Now that's more like it!

Rearranging the data hierarchy

The next step is to combine that data into useful structures. In the original .mat file, the variable names (now keys in matdata) correspond to data from a particular instrument on a particular mooring, as explained above. We can regroup this data using python dictionaries into a form that might be a bit more useful.

Looking at the output above, there are two keys for each variable: lpdata and data. lpdata contains low-pass filtered data, but uses the same time array as data. Let's combine these into one dictionary to reduce the level a nesting a bit.

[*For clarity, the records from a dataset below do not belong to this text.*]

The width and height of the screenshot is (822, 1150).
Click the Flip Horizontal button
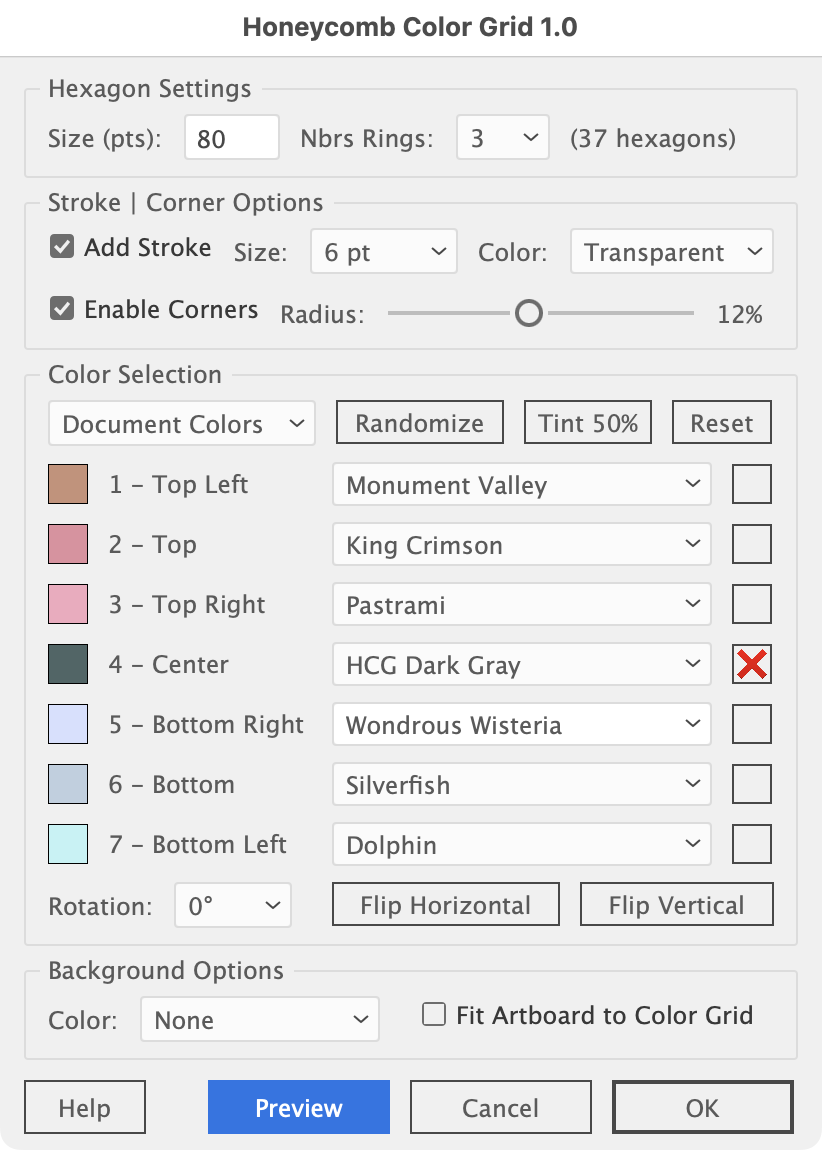tap(446, 905)
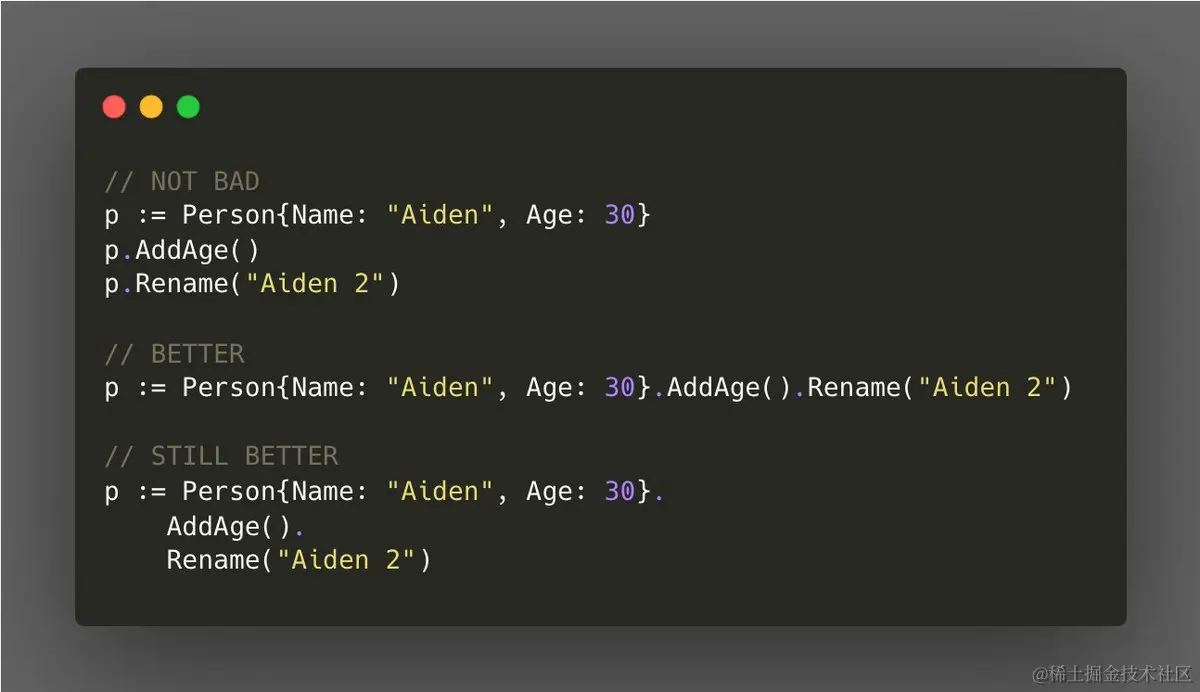Click the indented AddAge(). line
This screenshot has height=692, width=1200.
[x=234, y=526]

The function below does this in-place, by altering the dictionary itself. Because it's not actually creating new data, it works quickly. Note that before we do it, we copy all the original data by using the Python function deepcopy. This function copies everything. The normal copy function only copies things at the top-level.


In [6]:
# Now that the data has a hierarchy, we can start combining things.

def combine_lpdata(d):
    """Combine the low-pass and regular data to a single dictionary.  
    The input is the dictionary that contains the 'data' and 'lpdata' keys.
    
    The function works in-place, but returns a reference to the dictionary as well."""
    
    # For regular data, just pop it off the dictionary, keeping the same name.
    # The `pop` method returns the value of key `k` and removes it from the dictionary at the same time.
    for k in d['data'].keys():
        d[k] = d['data'].pop(k)
    d.pop('data')

    # For low-passed data, prepend 'lp' to the front of the key.
    for k in d['lpdata'].keys():
        d['lp'+k] = d['lpdata'].pop(k)
    d.pop('lpdata')

    return d

# Test the function
from copy import deepcopy
test = deepcopy(matdata['T_CA042_090603_010'])  # Copy the data for the test.
print 'keys before:', test.keys()
combine_lpdata(test)
print 'keys after:', test.keys()  # Note how we print the same thing, but the keys have changed.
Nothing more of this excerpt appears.